The grim reality facing restaurants under Plan B

“We’ve already successfully rebuilt ourselves to some extent: the fact that people still want to come out and eat at all and support the restaurants is huge,” admits Lisa Goodwin-Allen, executive chef at Lancashire’s Michelin-starred Northcote. “But obviously everybody’s heard that there’s a massive staff problem within our sector, that’s a real struggle. It’s going to be hard work.

“Still,” she says, without missing a beat, “the positives to take out of that are that hospitality is changing. It’s been known as a place with long hours and difficult conditions. We’re starting to see some changes from that. Hospitality is an amazing industry and it is strong, I have no doubt that we’ll come back bigger and better.” 

It’s clear that retaining staff is front of mind for many at the moment. One of the major issues Hospitality Action raises funds for is to help prevent staff burnout, which can take the form of mental health crises or addiction. Paul Askew, chef patron of The Art School in Liverpool, noted that his staff have moved to a four-day work week to ensure staff have time to rest and see family outside of busy 12-hour kitchen shifts. 

“In our industry over the past 18 months to two years, I personally know five people who’ve taken their own lives,” said chef and cheesemonger Charlie Hodson, who became an ambassador for the charity after suffering depression which culminated in a trio of suicide attempts. “I used to employ 221 people, and for a time, that took me to the edge of despair.
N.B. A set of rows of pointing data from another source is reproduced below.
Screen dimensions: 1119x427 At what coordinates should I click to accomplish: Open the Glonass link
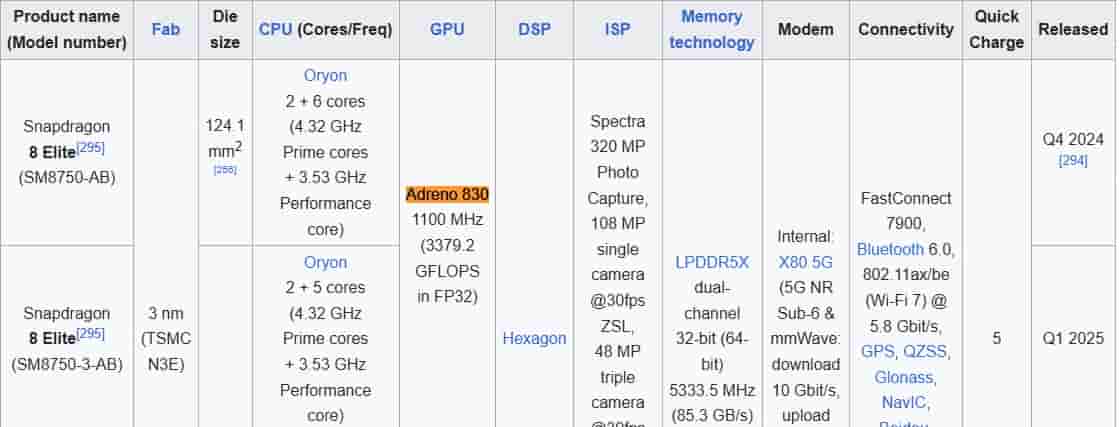pos(904,377)
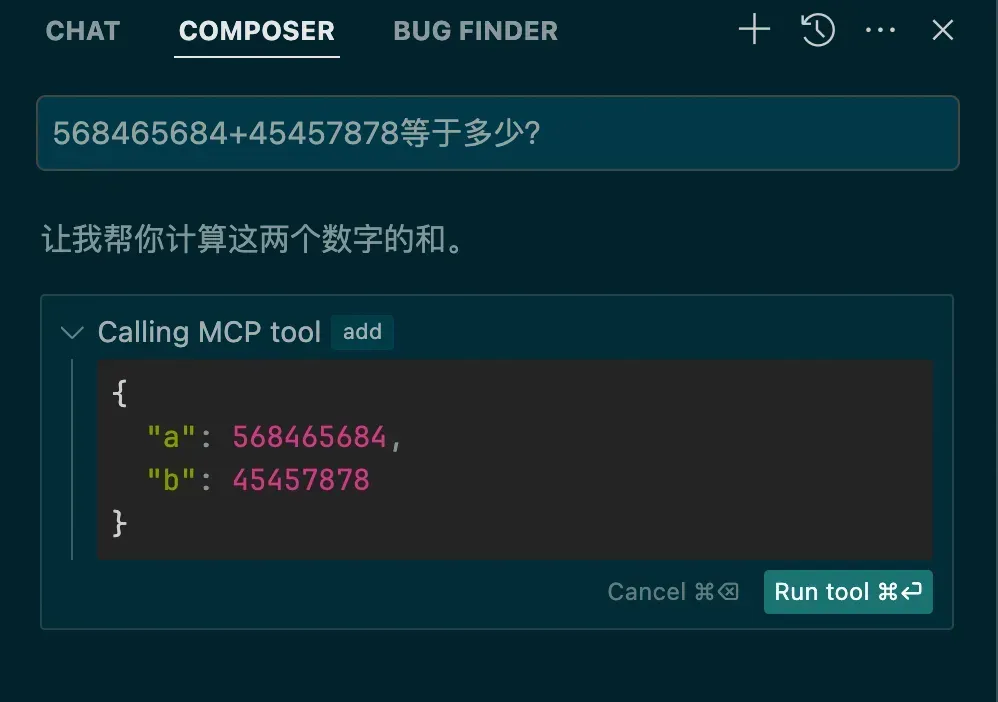Select the COMPOSER tab
The height and width of the screenshot is (702, 998).
256,31
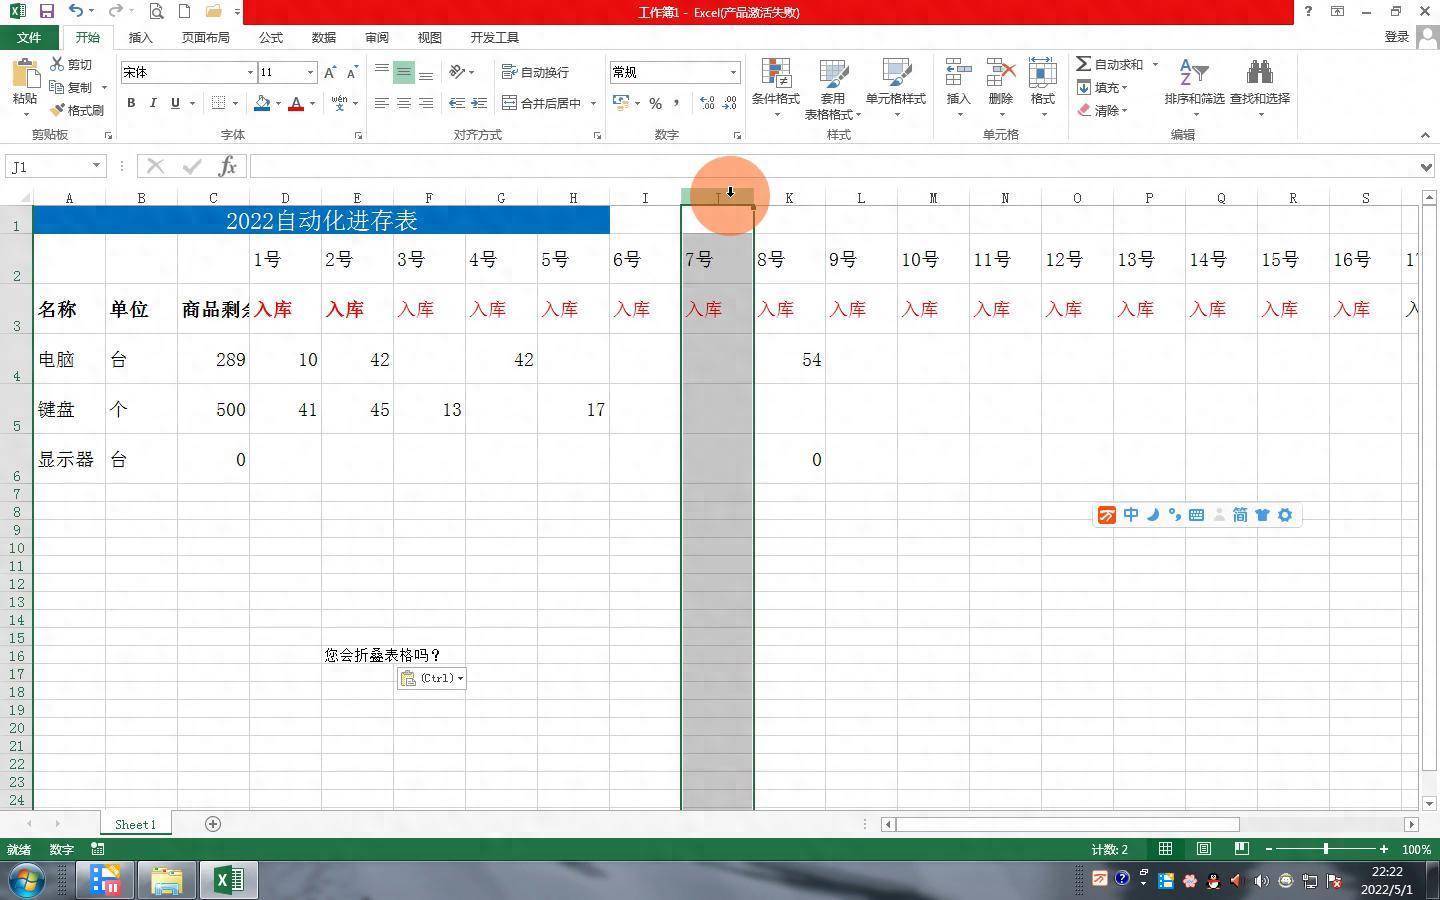Viewport: 1440px width, 900px height.
Task: Click the zoom slider in status bar
Action: tap(1326, 849)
I was taken off the top of a multi-storey building by three police officers three years ago because at the time, that was my only escape: I was successful, I had a big house, good business, a nice car, but I was falling apart.” 

Thanks to the support he received from Hospitality Action, Hodson has thrived, but he’s well aware that the same can’t be said for all of the hospitality workers who’ve been battered by the pandemic, citing a young man who died by suicide after a string of lay-offs. 

“A lot of people have been saying ‘we need to look after staff through the pandemic’,” agreed Kerridge. “I just think ‘you should have been doing that in the first place, mate!’ It’s not just throwing cash at people, it’s about personal and professional growth, it’s about opportunities that we can put in front of people. Our staff have given us a big chunk of their lives, and investing in them is how we’ll rebuild. 

“The industry is changing, it has changed, it will continue to change,” Kerridge went on. “You can’t get every Saturday off, but you could get three days in a row off so you can visit another restaurant and have some fun… But to do that you need a team and a half and there’s a cost implication which comes into the price. That education has to fall forward to our guests and their understanding of what things cost. It’s not just about the steak which you could buy cheaper in Sainsbury’s, it’s about the people who are washing your plates, who are serving it, the cost of the blue roll, the cost of the receptionist, the IT, everything.”